__QUOTED PASSAGE__.
There are still some areas in my life that I am believing the Lord for. I have penned and shared about the different aspirations and goals that I have in life. There was a time in my life when that I didn't have a grip on how to accomplish these things and other people and commitments would suffer because I didn't have balance. I was very prideful and my intentions behind these things were not always pleasing to the Lord. I was the force behind doors opening in my life and found myself getting ahead of God. Needless to say, those doors didn't stay open very long and when they would shut, it was not by my choice and always left me empty. Today, I'm careful with getting myself back into these predicaments and getting ahead of God and stepping outside of His will.
This year I will be turning 37 years old. And some may say that's young ... I Agree! But it's not about being young. For me, it's about being settled, stabled, learning and staying content in every season. It's about being in a place where I am operating and functioning in my God-given purpose. Or, just being in the career that never feels like work, because I'm doing what I love, or maximizing the potential of my credentials and education. I am grateful for teaching and humbled that the Lord has gifted me to do it so well. I influence and touch the lives of His people everyday. Every moment of this journey has been by His Grace. I live in a home that as a child, I would dream of. And the memories and traditions that we make as a family are priceless!!! My husband is a God-fearing, hardworking man who loves his family. And my children are growing in the Lord and looking towards the plans He has for their lives. You see, when I look at all of this I am encouraged and motivated. Encouraged to do more, to be more and yes, to have more.

__GIVEN RECORDS__.

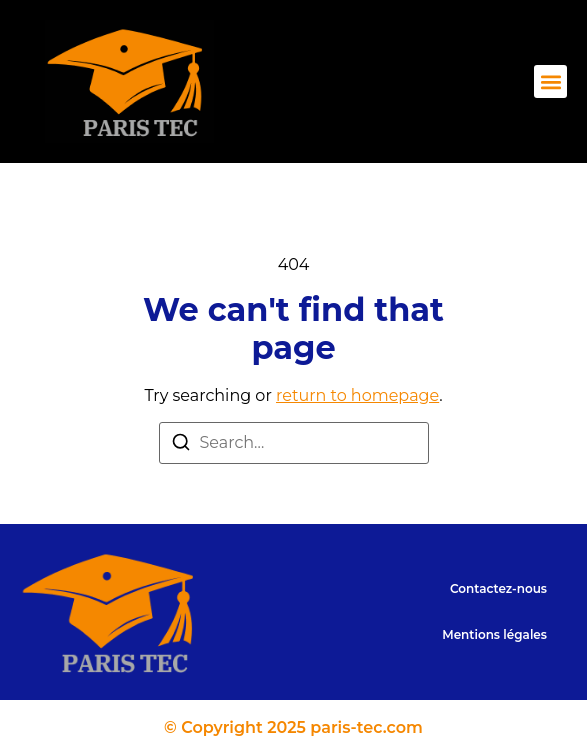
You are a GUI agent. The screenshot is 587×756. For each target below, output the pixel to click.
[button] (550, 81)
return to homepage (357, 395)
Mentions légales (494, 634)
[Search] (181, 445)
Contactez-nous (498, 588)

* * *

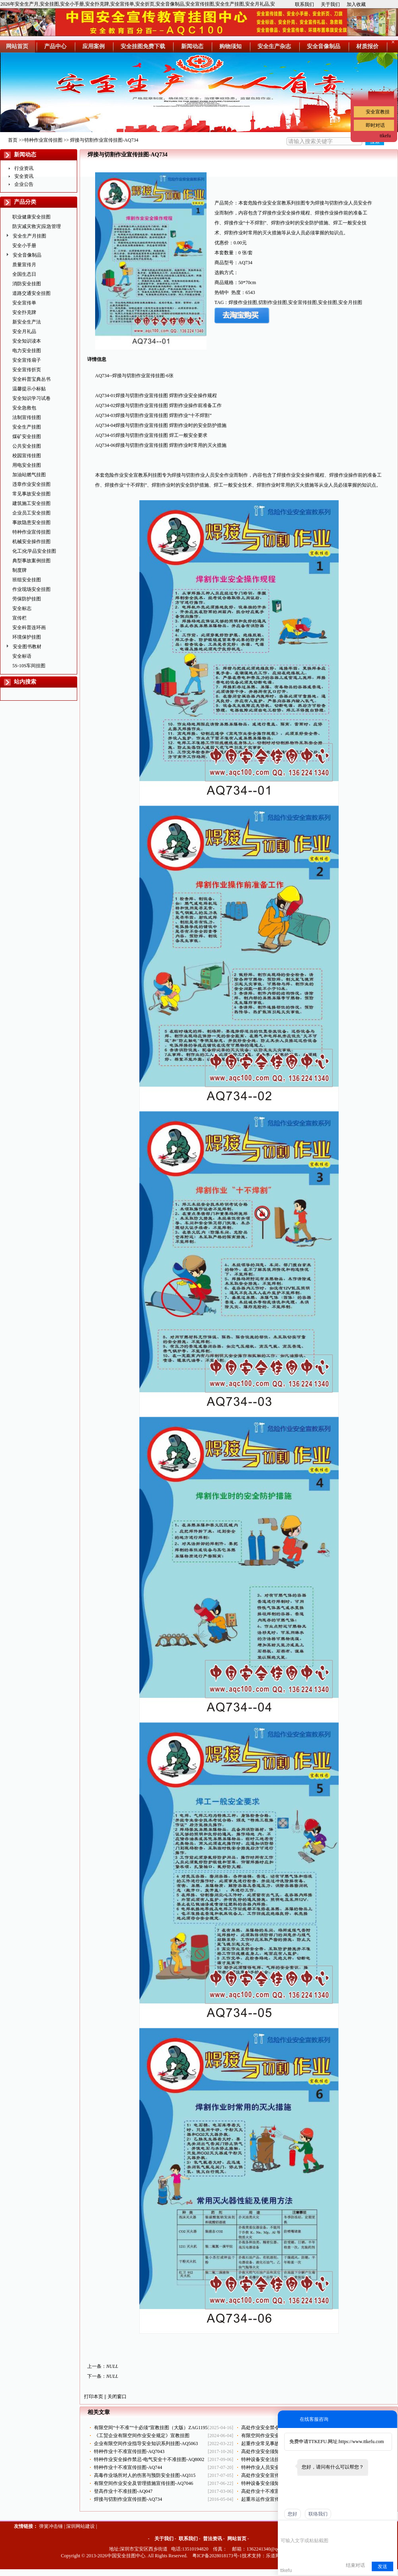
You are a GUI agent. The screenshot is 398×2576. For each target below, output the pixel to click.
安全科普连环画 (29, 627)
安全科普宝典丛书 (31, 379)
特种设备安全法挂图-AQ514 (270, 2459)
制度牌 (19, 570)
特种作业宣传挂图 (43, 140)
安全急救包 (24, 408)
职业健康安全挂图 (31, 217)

__EXERCISES__.
**A.** From the final sentence of the reflection on faith and life goals, list the three things the writer says they feel encouraged to do.
**B.** Continue the reflection on faith and life goals from its final sentence.

__TASK RESULTS__.
**A.**
- Do more
- Be more
- Have more

**B.**
I want to be careful how I lay this out, because I know there is someone out there saying, "That would be enough for me." And it is enough. The wealth of any parent is not the job or career that they hold, it is the blessing of their children living for the Lord and serving Him. I am not looking for financial wealth, but I am believing for financial stability. I am not looking to be the CEO of a company, but I have obtained higher-education and I would like to maximize my full potential in it. You see, there would have been a time in my life where my credentials identified who I am; today, they don't. Credentials give you credible reputation of your talents and abilities in the business world. In my opinion, a degree speaks to your discipline and dedication to being a student of learning, working hard and accomplishing one of the fewest things in life that can not be taken away from you. My husband and I have financial goals that we would like to meet; a solid financial future that we would like to build for our children, a financial treasure that we would like to establish for the things of the Lord and a long-enough financial trail that prevents us from being thrown off when we have an unexpected expense that arises. It's not about having a big house, luxury car, prestigious title, or high status. It's not even about the degrees! I understand and know first hand that those things are not needed to qualify you in the Kingdom of God.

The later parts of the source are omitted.